* **Your tasks**:
(a) In the cryptocurrency article, reproduce word for word the passage starting at "All across the" and ending at "and economic uncertainties.".
(b) According to the cryptocurrency article, why have investors and traders turned to crypto, and bitcoin in particular, as the federal reserve prints money?

* **Extract**:
- Opening Delimiter -
Thanks to COVID-19, the world and the economy is on the brink of collapse. There is a lot of uncertainty and volatility going on throughout the world right now and in America, printing money seems to be the solution. Of course, many people know that this is but temporary and is in no way a long term fix for all the turmoil that has been brought on thanks to the coronavirus in the past few months.
But as the federal reserve prints money, investors and traders have turned to crypto and specifically, bitcoin. This is in order to diversify their own portfolios but the investors and the decisions that they make will be greatly impacted by the macroeconomic factors such as the economic policy uncertainty and the global economic activity.
All across the world there is a lot of political unrest but a question on many investors' lips is whether they should consider this political risk as they change and edit their own portfolio. Looking at a recent study, changes in the political landscape are related to the return and volatility of cryptocurrency. Titled 'US Partisan Conflict and Cryptocurrency Market,' the research looks into how Cryptocurrency can be used as a hedge against political and economic uncertainties.
The paper uses the partisan conflict index (PCI) which is a method that looks into the uncertainty of the political landscape and how it could impact Cryptocurrency. The paper goes on to say that the political situation is increasing tensions and in turn, that makes everything significantly worse in government.
The results from the paper find that the change rate of the PCI has been associated with crypto returns in a positive light. Specifically, bitcoins return would increase if the United States partisan phrases about an increase in the same light would reduce the volatility of the leading crypto asset.
The paper says:
"….the effects of the change in PCI on the Litecoin, Ripple, and Ethereum returns have the same sign but weaker than that on the Bitcoin return when controlling for the Chinese economic policy uncertainty effect."
- Closing Delimiter -
* **Source data**:
- Opening Delimiter -
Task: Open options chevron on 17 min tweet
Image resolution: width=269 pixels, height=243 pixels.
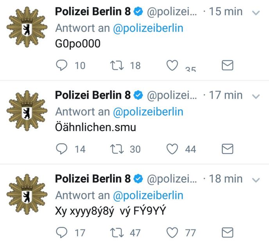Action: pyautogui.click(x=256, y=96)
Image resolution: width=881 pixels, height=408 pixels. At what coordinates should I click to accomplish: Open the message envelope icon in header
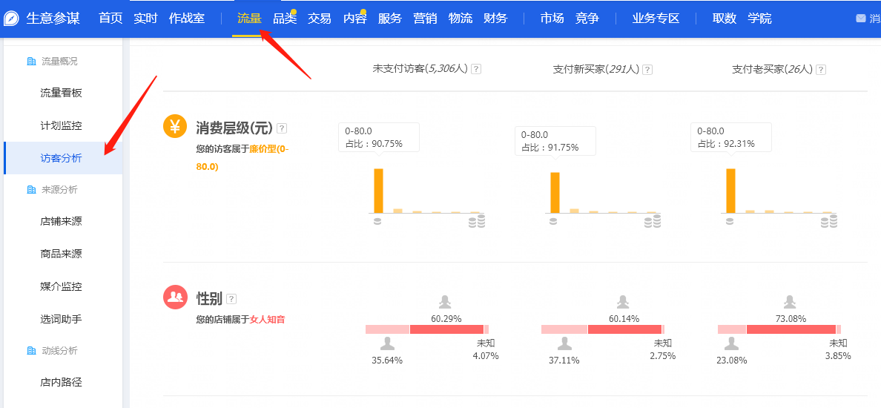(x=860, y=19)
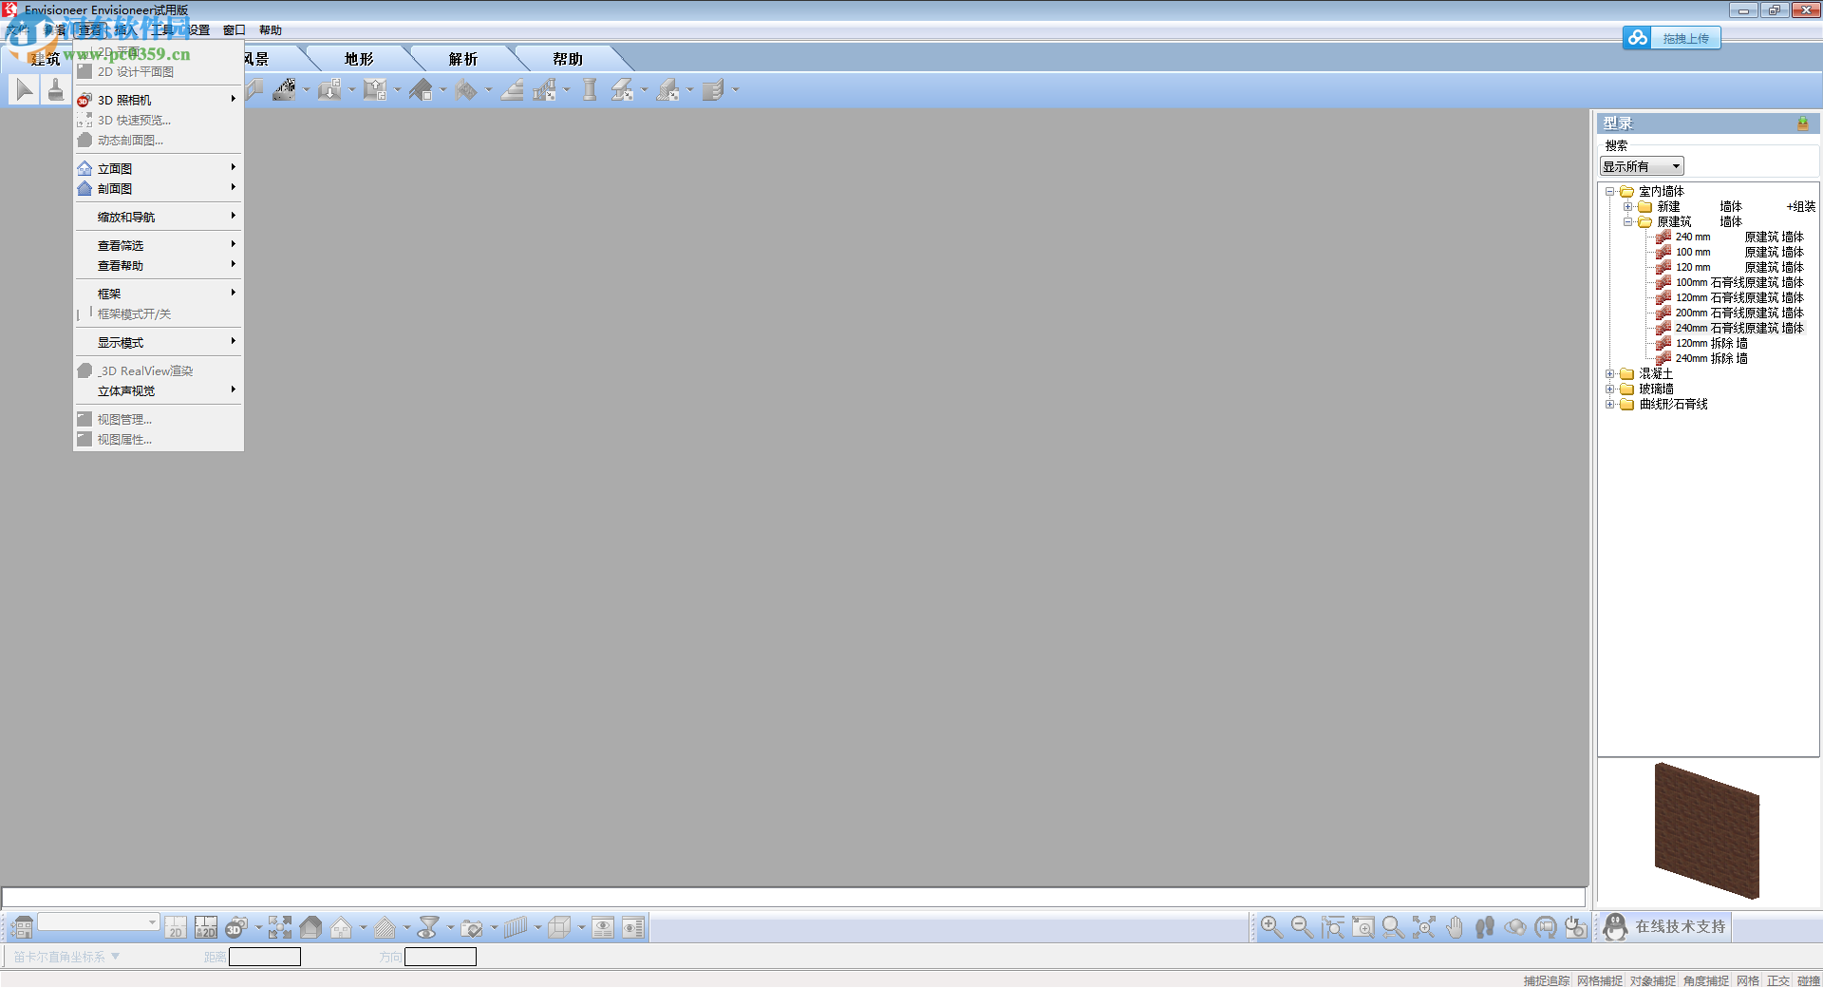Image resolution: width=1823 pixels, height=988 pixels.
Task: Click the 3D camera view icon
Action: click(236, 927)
- Closing Delimiter -
- Opening Delimiter -
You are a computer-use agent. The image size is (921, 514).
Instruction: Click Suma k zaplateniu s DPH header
- Closing Delimiter -
* **Answers to the tasks**:
(a)
All across the world there is a lot of political unrest but a question on many investors' lips is whether they should consider this political risk as they change and edit their own portfolio. Looking at a recent study, changes in the political landscape are related to the return and volatility of cryptocurrency. Titled 'US Partisan Conflict and Cryptocurrency Market,' the research looks into how Cryptocurrency can be used as a hedge against political and economic uncertainties.

(b) They have turned to crypto, specifically bitcoin, to diversify their own portfolios.